§ **Brief**
The lines from the one containing "Task: Click the back arrow next to 戻る" through the last one in the data: please copy those exactly, and only those, without the pictures.

(Stored data entries)

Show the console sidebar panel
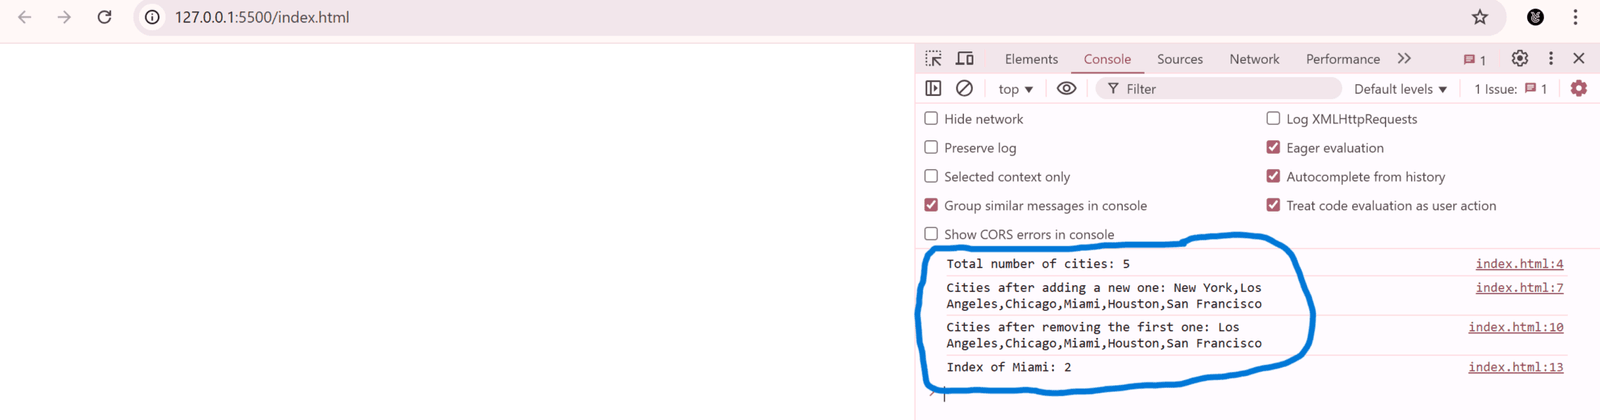Viewport: 1600px width, 420px height. [933, 89]
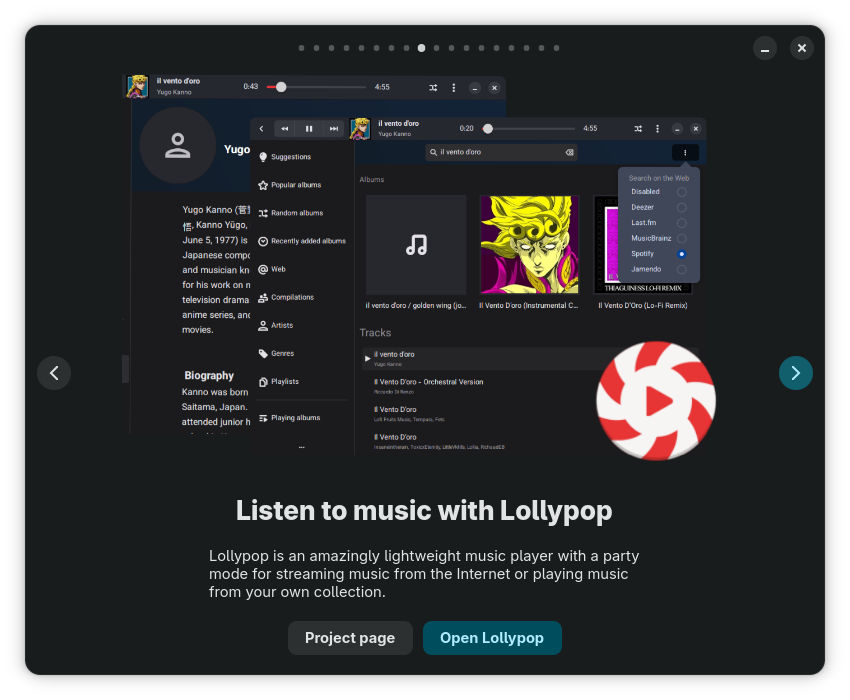
Task: Go back to the previous carousel slide
Action: (x=54, y=373)
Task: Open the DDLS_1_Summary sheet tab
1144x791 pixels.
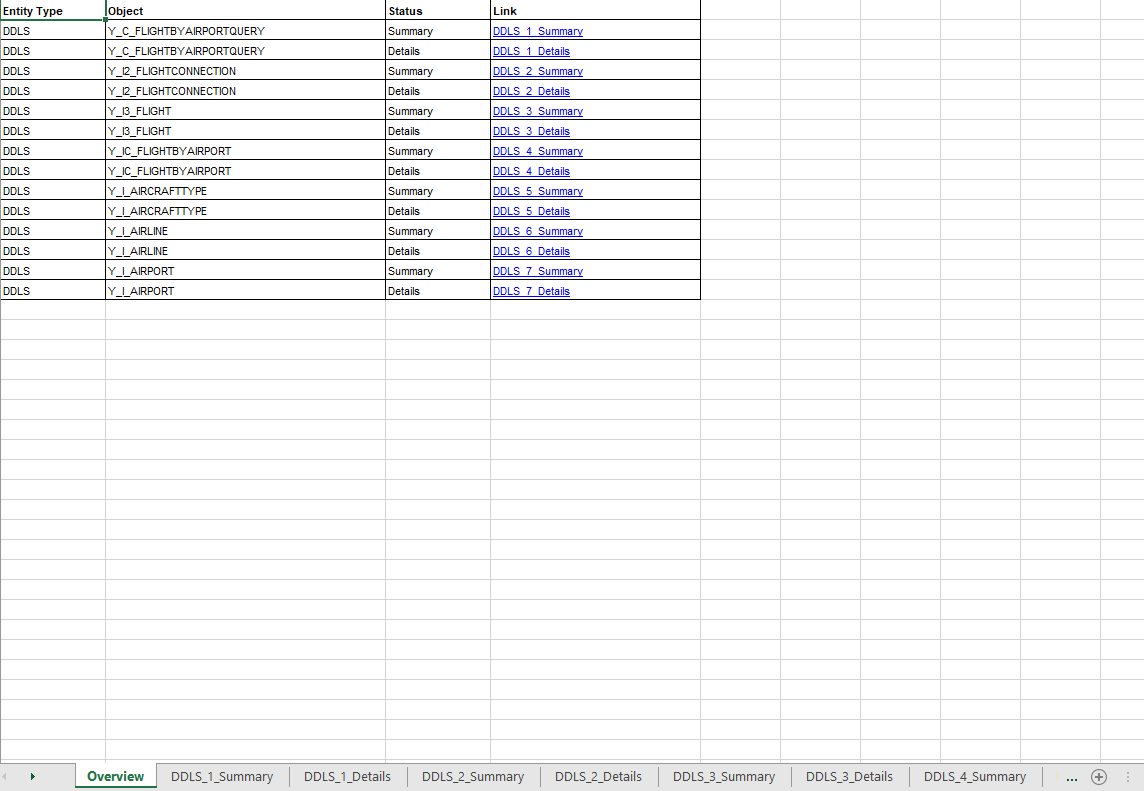Action: point(222,776)
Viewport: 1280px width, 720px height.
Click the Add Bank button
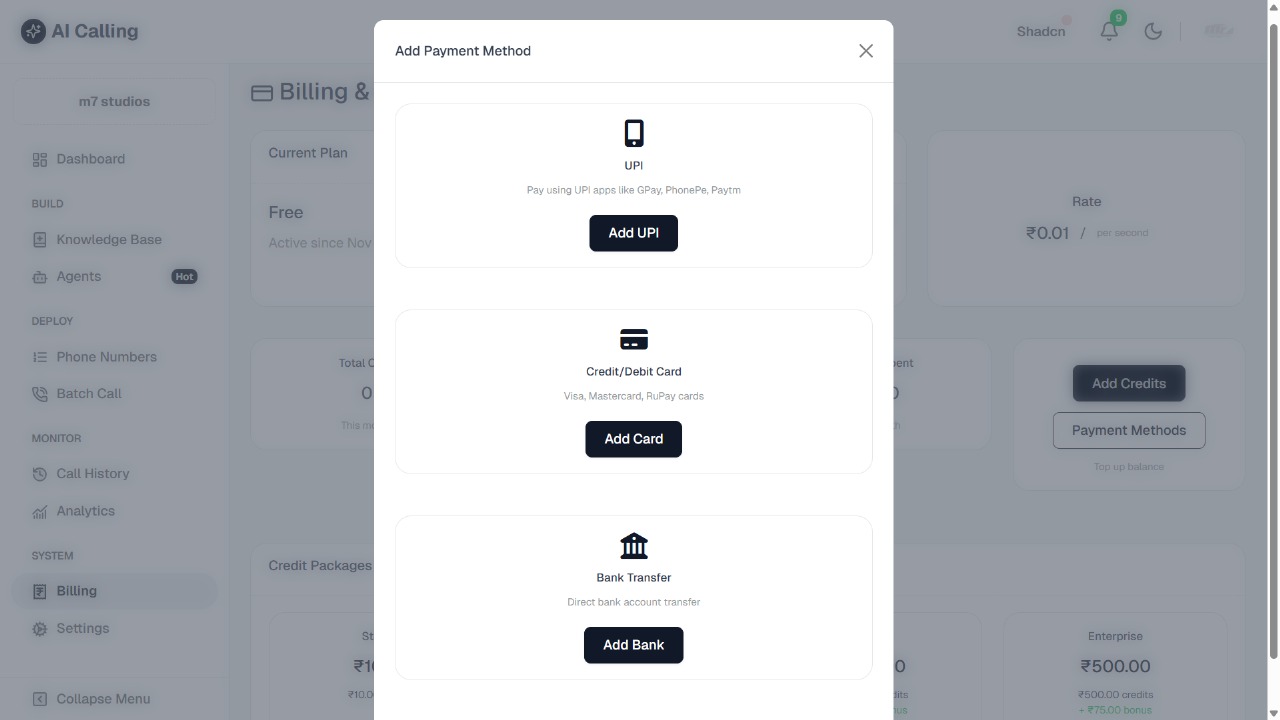point(633,644)
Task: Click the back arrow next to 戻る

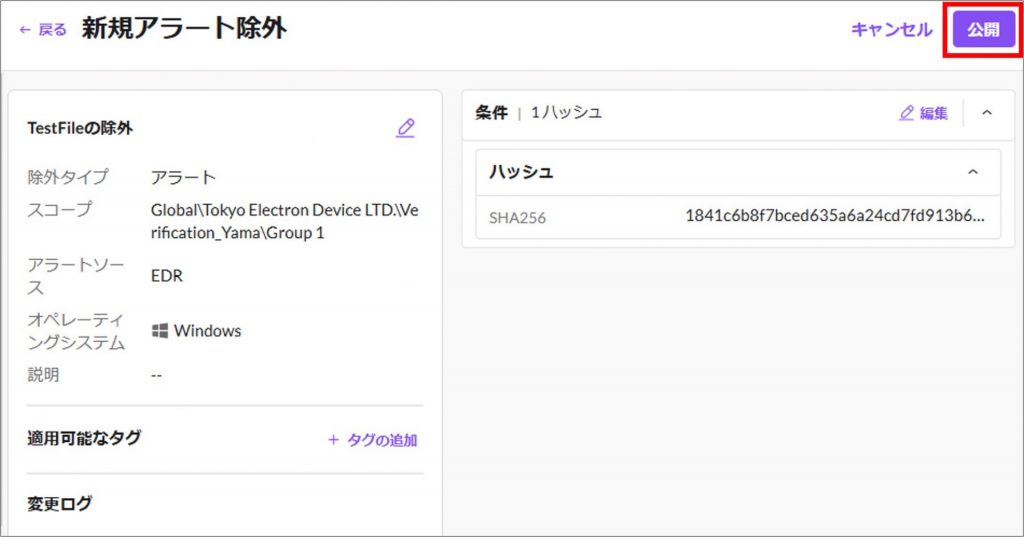Action: (25, 30)
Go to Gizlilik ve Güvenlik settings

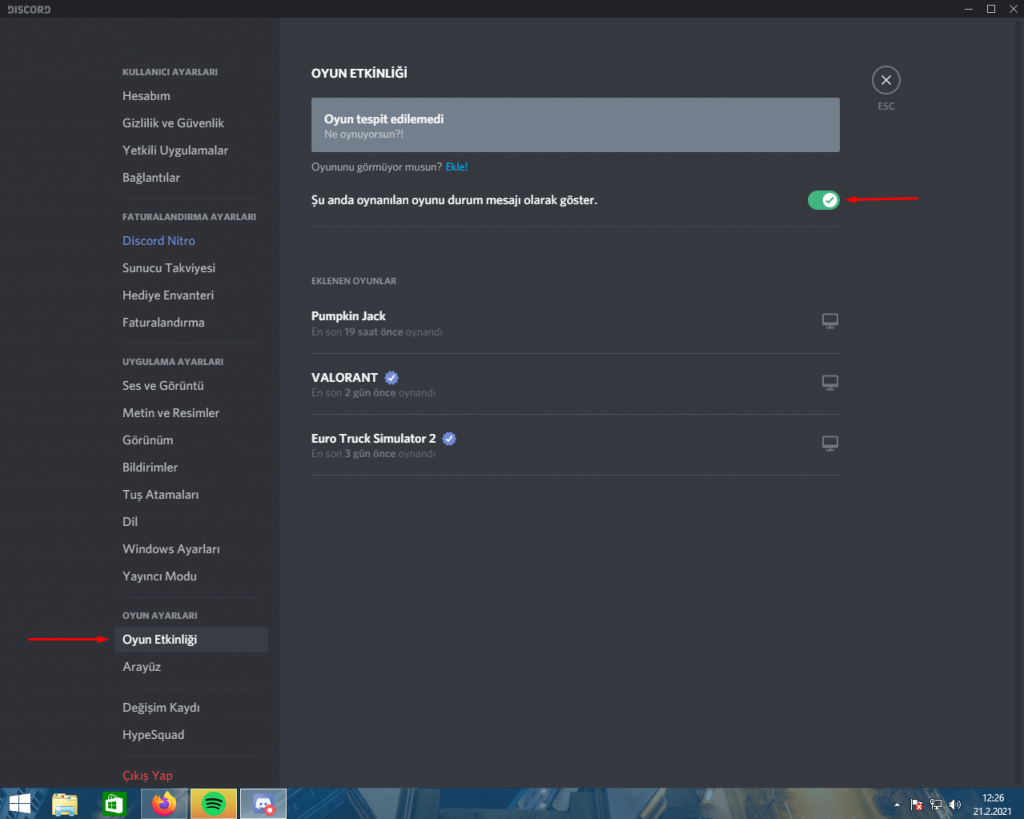(173, 123)
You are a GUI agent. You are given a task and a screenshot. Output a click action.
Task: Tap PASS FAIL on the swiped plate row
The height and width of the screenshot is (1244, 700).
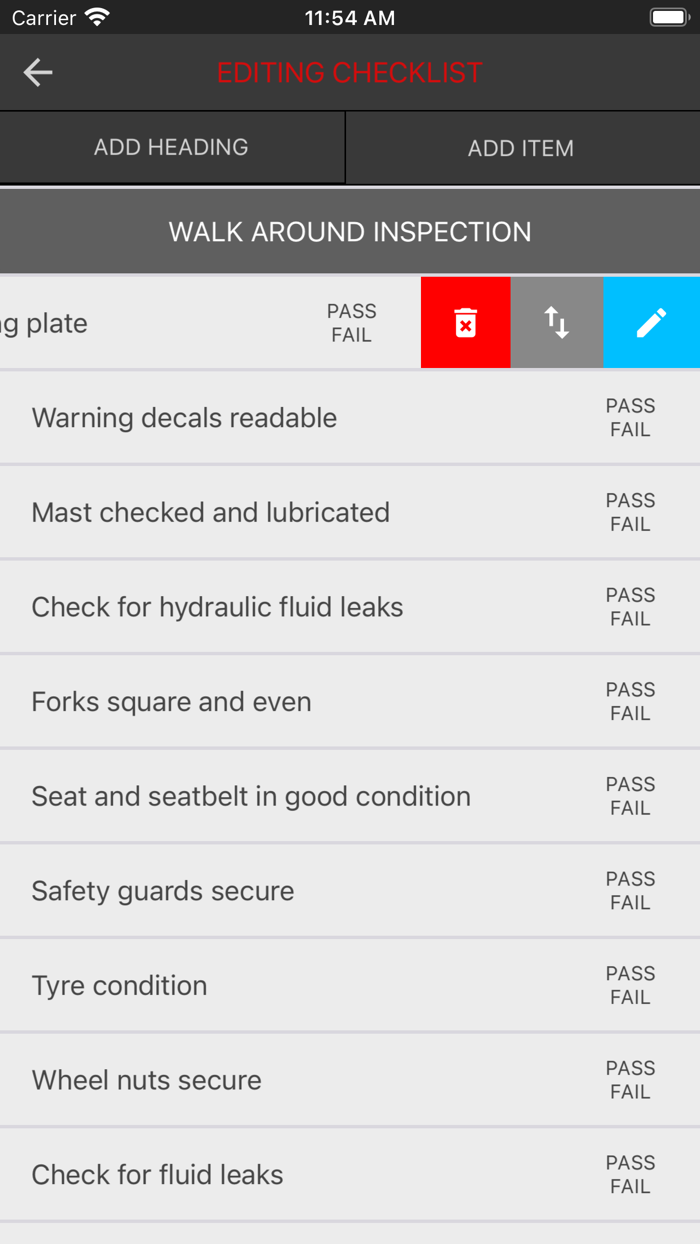[x=351, y=323]
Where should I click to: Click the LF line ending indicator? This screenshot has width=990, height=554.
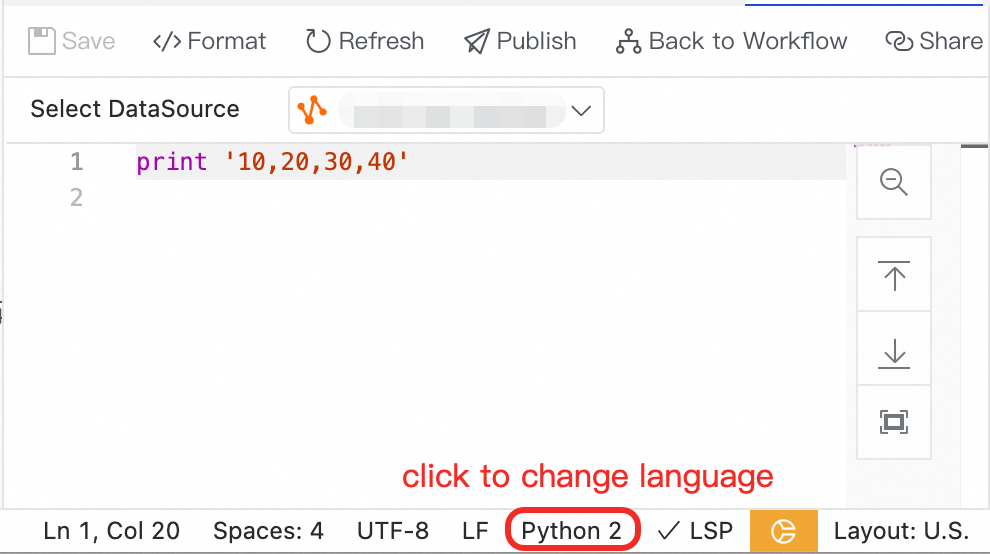475,531
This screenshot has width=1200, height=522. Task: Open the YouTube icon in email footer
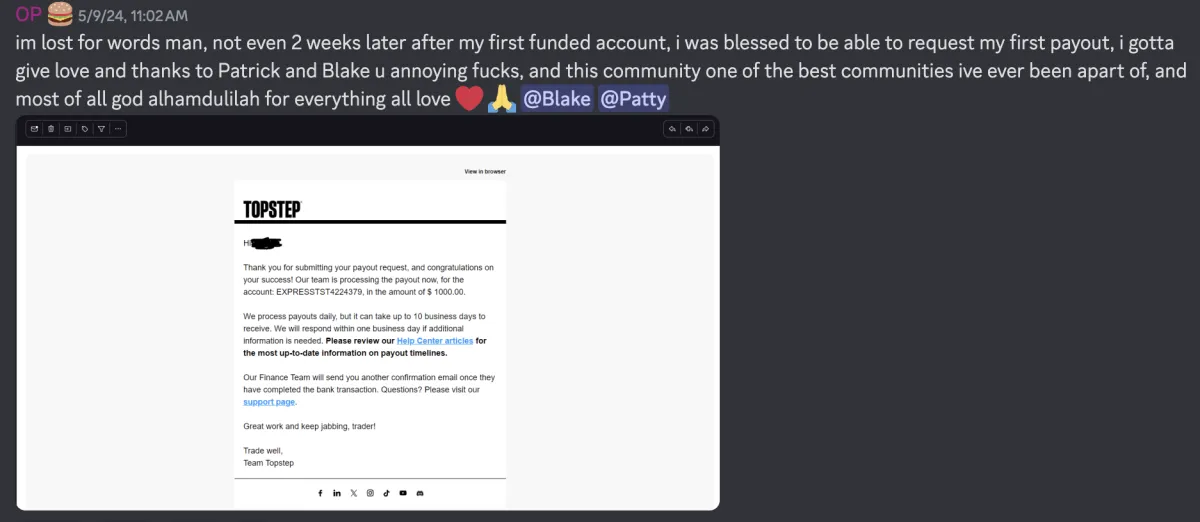point(403,493)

§ **Response area**
Task: Click the back arrow next to 戻る

Action: (25, 30)
Go to Gizlilik ve Güvenlik settings

(173, 123)
You are a GUI agent. You are given a task and a screenshot. Output a click action.
Task: Tap PASS FAIL on the swiped plate row
The height and width of the screenshot is (1244, 700).
[x=351, y=323]
Where should I click to: Click the LF line ending indicator? This screenshot has width=990, height=554.
475,531
This screenshot has width=1200, height=522. Task: Open the YouTube icon in email footer
point(403,493)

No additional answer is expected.